M. Béchir, au pouvoir depuis un coup d'Etat en 1989, fait face à son plus grand défi en trente ans de règne sans partage, depuis le début en décembre de manifestations antigouvernementales à travers le pays.
Le mouvement de contestation a atteint un pic samedi lorsque des manifestants ont atteint le quartier général de l'armée, situé dans un complexe comprenant également une résidence présidentielle, pour appeler les militaires à ne plus soutenir M. Béchir.
Des images non authentifiées de soldats portés par des manifestants dansant et souriant, sont devenues virales sur les réseaux sociaux.
La police soudanaise, un élément clé des forces de sécurité, a annoncé vouloir l'union du "peuple soudanais (...) pour un accord qui soutiendrait un transfert pacifique du pouvoir".
- Ne pas intervenir -
Elle a appelé ses forces à ne pas intervenir contre les manifestants, quelques heures après avoir tenté de les disperser.
Mardi soir, les protestataires s'apprêtent à camper pour la 4e nuit de suite devant le QG de l'armée, après avoir passé une nouvelle journée sous un soleil brûlant à braver l'interdiction de manifester et à scander des slogans antigouvernementaux.
Nombre d'entre eux ont allumé les lumières de leur téléphone portable dans l'obscurité, selon des témoins.
Les ambassades à Khartoum des Etats-Unis, du Royaume-Uni et de la Norvège ont elles demandé la mise en place d'"un plan de transition politique crédible", appelant les autorités soudanaises à "répondre (aux) revendications populaires".
Cet appel est intervenu après plusieurs tentatives, vaines, de la police et du puissant service de renseignement NISS de déloger les contestataires réunis devant le QG de l'armée.
"Il y a eu des tirs intenses de gaz lacrymogènes après quoi l'armée a ouvert les portes du complexe pour laisser entrer les manifestants", a décrit un témoin. "Quelques minutes plus tard, un groupe de soldats a tiré en l'air pour repousser les forces de sécurité qui faisaient usage de gaz lacrymogènes."
Un journaliste de l'AFP a aussi entendu des coups de feu.
Rien ne dit si l'armée a tiré en l'air pour protéger les manifestants, comme l'affirment certains témoins, ou pour d'autres raisons: à cette heure, les intentions exactes des militaires restent inconnues.
- "Gouvernement de transition" -
Au moins 38 manifestants ont été tués depuis le début de la contestation, dont sept samedi, selon les autorités.
Le principal leader d'opposition, Sadek al-Mahdi, a lui affirmé que 20 personnes ont été tuées depuis samedi par des hommes armés portant des masques s'attaquant chaque matin aux manifestants rassemblés devant le QG de l'armée.
Mardi, des soldats transportant un corps sur un pick-up sont entrés dans le QG, selon un témoin. Aucune information n'a pour l'heure été donnée sur l'identité de la victime.

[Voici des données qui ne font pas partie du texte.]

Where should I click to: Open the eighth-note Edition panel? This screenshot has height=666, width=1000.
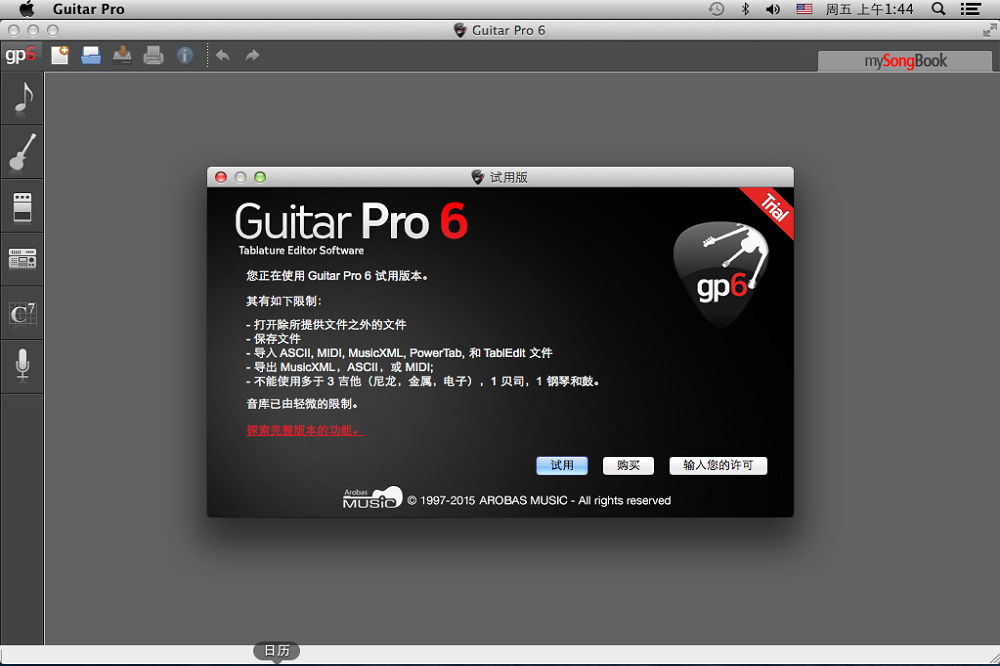22,98
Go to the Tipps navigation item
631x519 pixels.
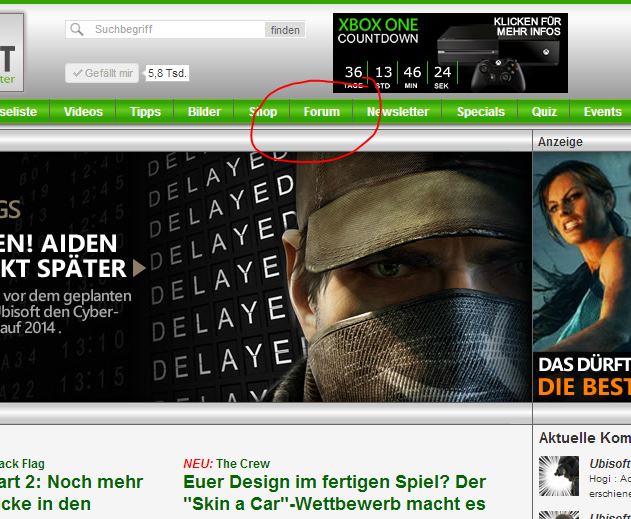point(145,112)
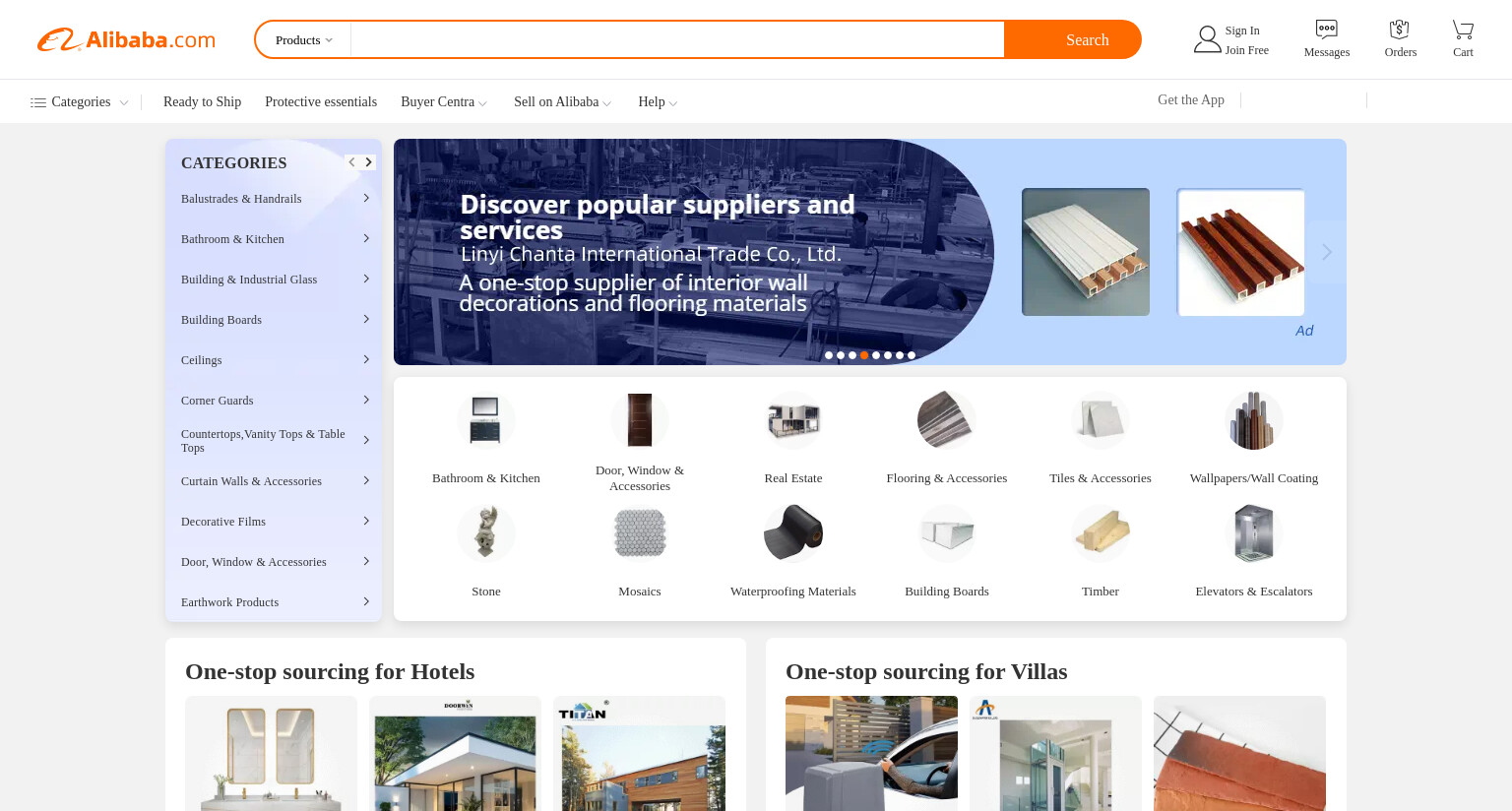Expand the Buyer Central dropdown

444,102
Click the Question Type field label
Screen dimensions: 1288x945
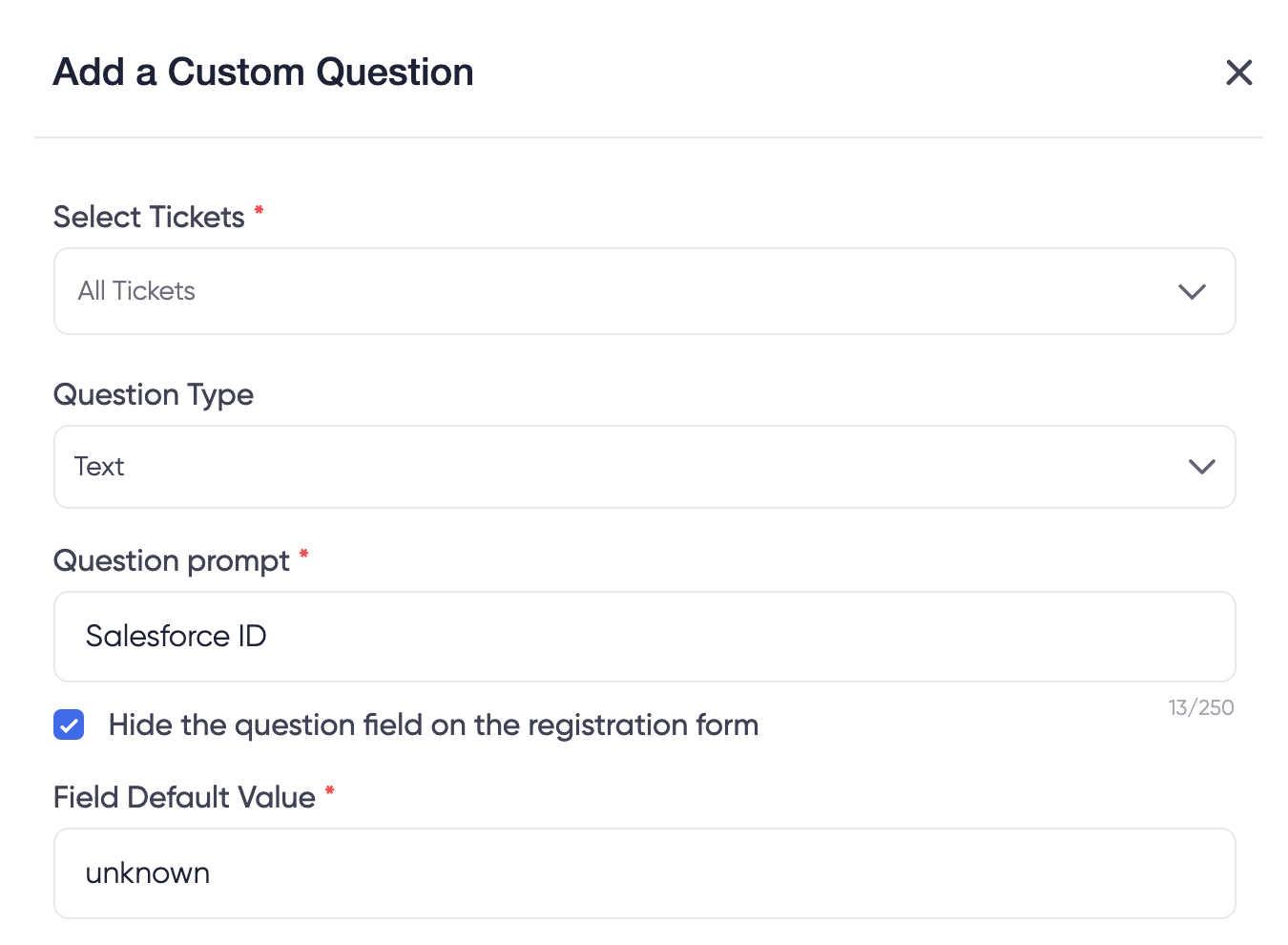coord(154,395)
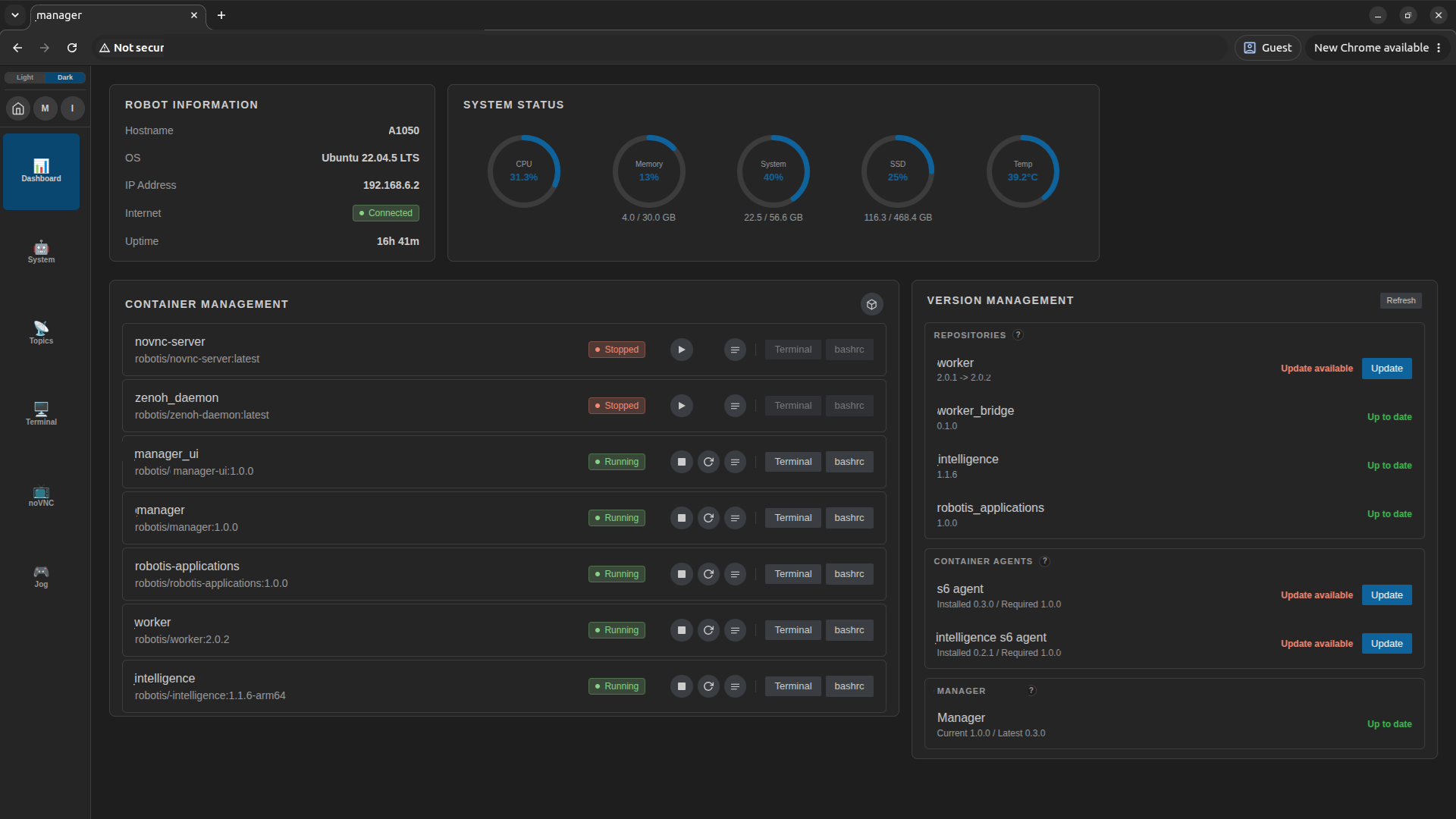Open the Topics page in the sidebar

41,333
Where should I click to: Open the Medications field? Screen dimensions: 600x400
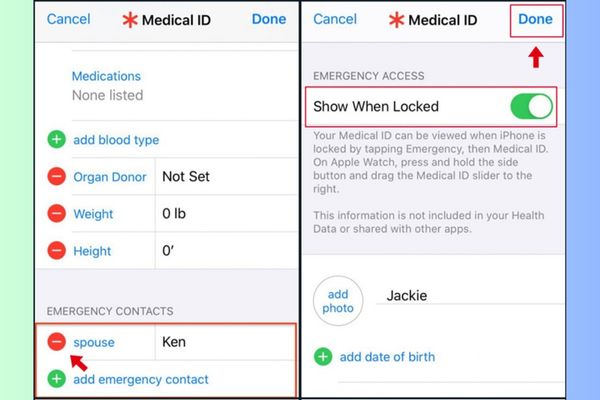click(107, 85)
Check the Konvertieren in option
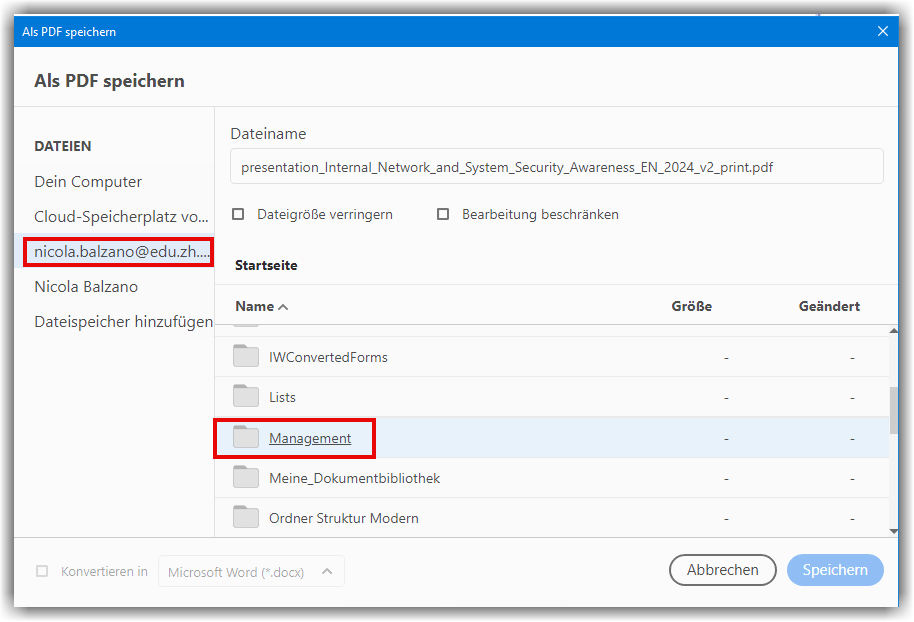The height and width of the screenshot is (622, 914). 42,571
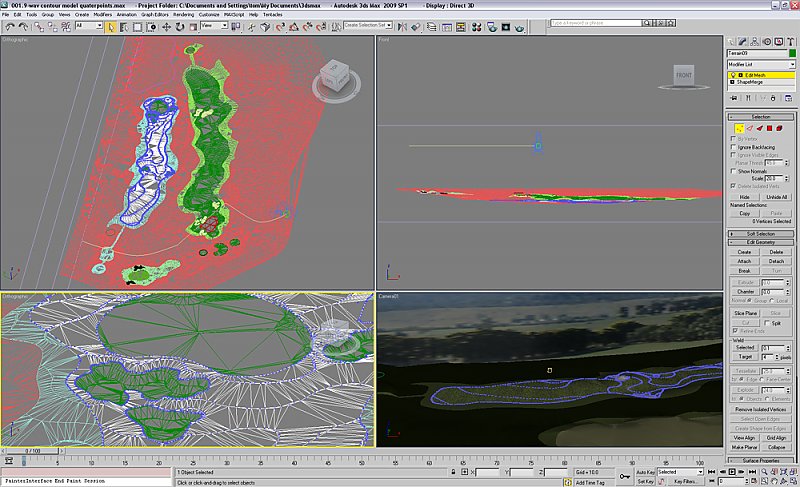This screenshot has width=800, height=487.
Task: Expand the Soft Selection rollout
Action: (761, 234)
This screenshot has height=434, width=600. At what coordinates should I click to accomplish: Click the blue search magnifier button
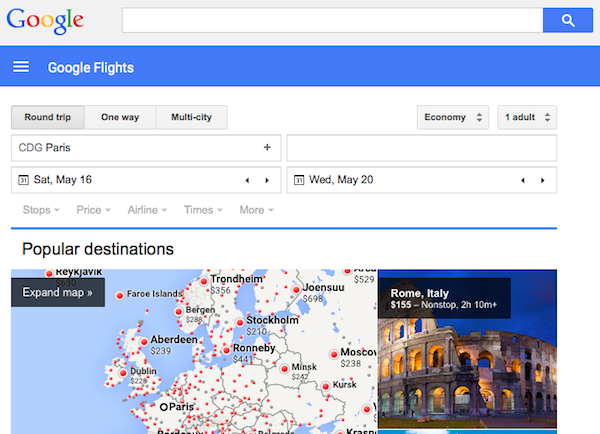point(568,20)
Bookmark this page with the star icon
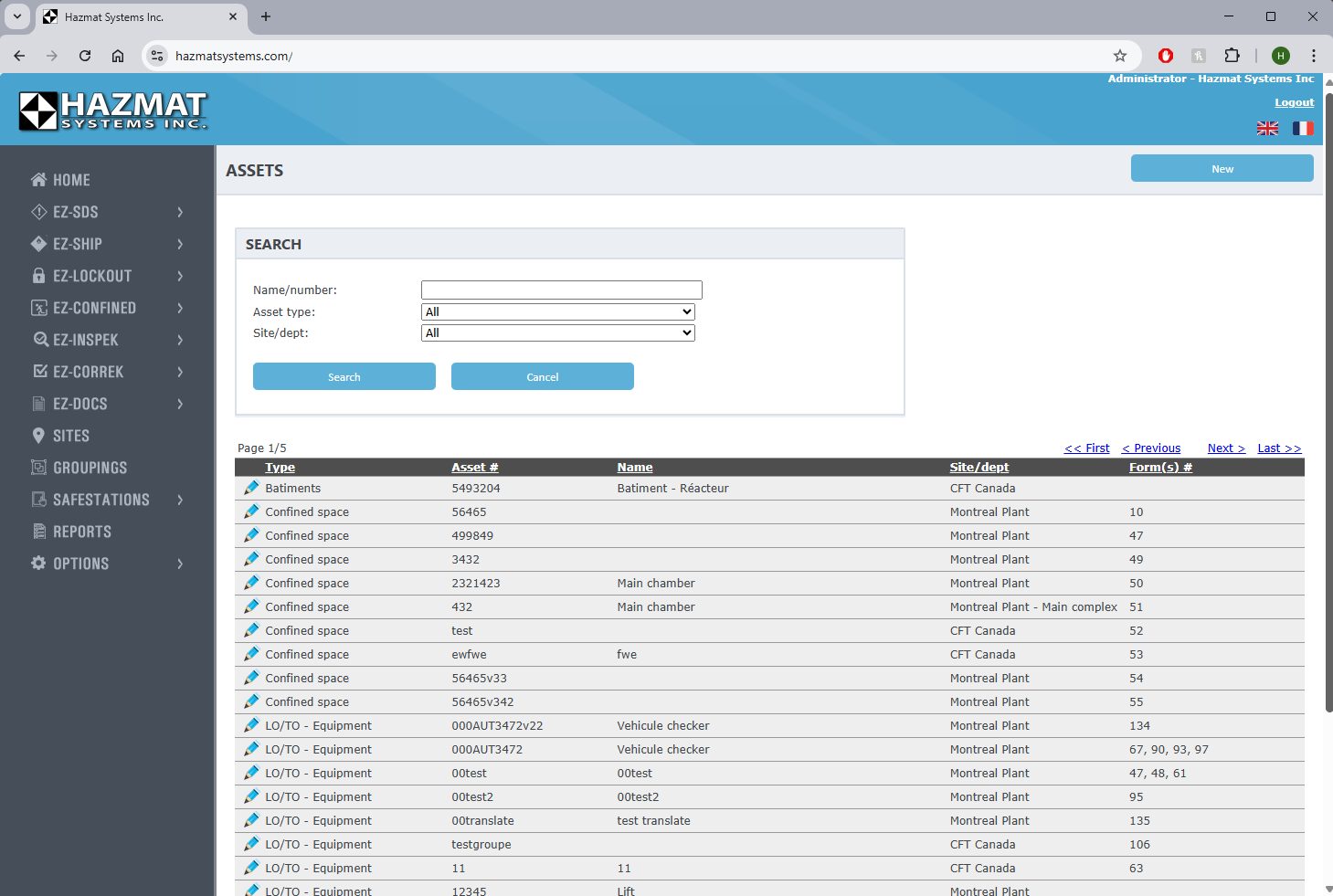Screen dimensions: 1333x896 [1119, 56]
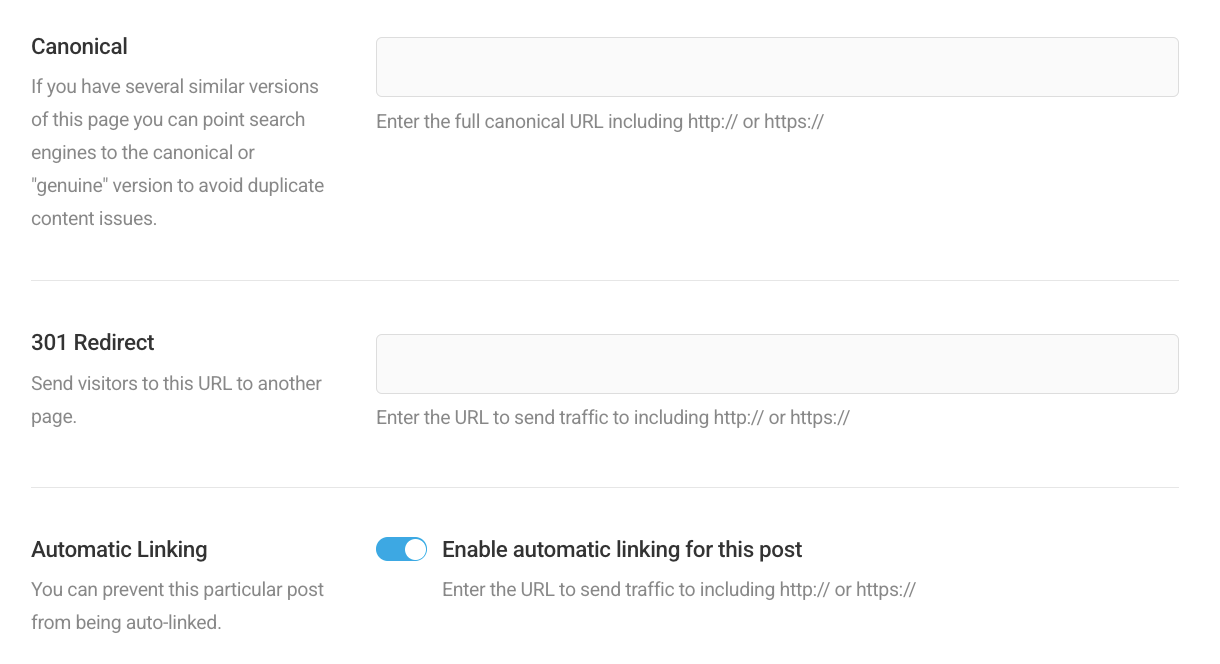Click the redirect URL helper text
This screenshot has width=1220, height=664.
point(612,417)
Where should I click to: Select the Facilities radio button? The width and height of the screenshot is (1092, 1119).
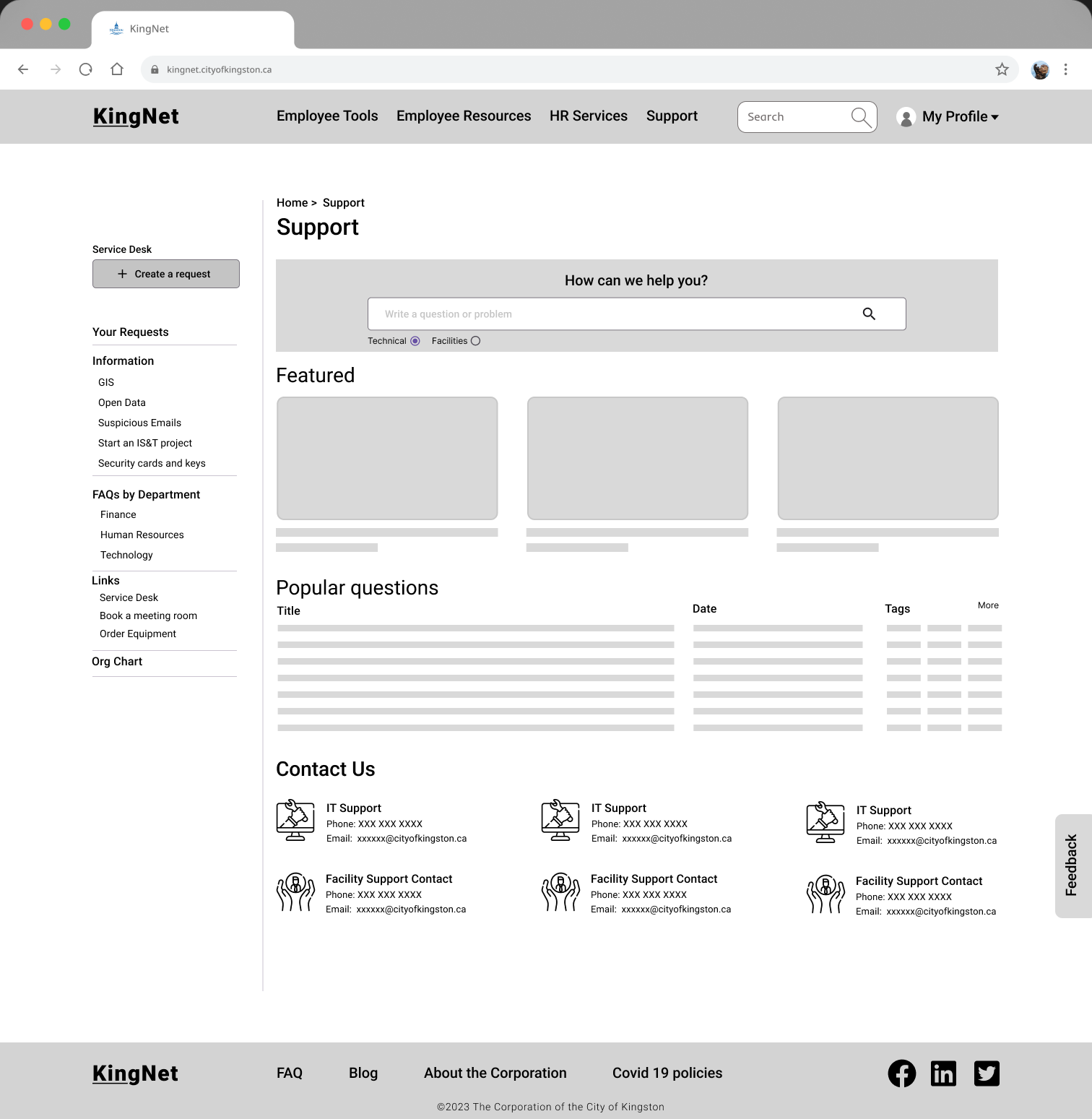tap(475, 340)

"Les forces armées soudanaises comprennent les motifs des manifestations et ne sont pas contre les demandes et les aspirations des citoyens, mais elles ne laisseront pas le pays sombrer dans le chaos", a indiqué le ministre de la Défense, le général Awad Ahmed Benawf, selon l'agence officielle Suna.
Dans un communiqué, le général Kamal Abdelmarouf, chef d'état-major de l'armée, a précisé que celle-ci "continuait d'obéir à sa responsabilité de protéger les citoyens".
Un conseil a été formé par les organisateurs de la contestation pour lancer des négociations avec les forces de sécurité et la communauté internationale, dans le but de transférer le pouvoir à un "gouvernement de transition", a déclaré M. Digeir.
"Nous réitérons la demande du peuple de démission immédiate du chef du régime et de son gouvernement", a-t-il dit.
- "Dialogue inclusif" -
Déclenchées le 19 décembre par la décision du gouvernement de tripler le prix du pain, les manifestations se sont rapidement transformées en contestation contre M. Béchir.
Le Soudan, amputé des trois quarts de ses réserves de pétrole depuis l'indépendance du Soudan du Sud en 2011, est confronté à une inflation de près de 70% par an et fait face à un grave déficit en devises étrangères.
Les manifestations de ces derniers jours ont coïncidé avec des coupures d'électricité dans tout le pays, que le ministère de l'Electricité a attribué à un problème technique.
Depuis le début des contestations, M. Béchir a refusé de démissionner. Après avoir tenté de réprimer la contestation par la force, il a instauré le 22 février l'état d'urgence dans tout le pays.
La mobilisation avait alors nettement baissé, jusqu'à la journée de samedi, date marquant l'anniversaire de la révolte du 6 avril 1985 qui avait permis de renverser le régime du président Jaafar al-Nimeiri.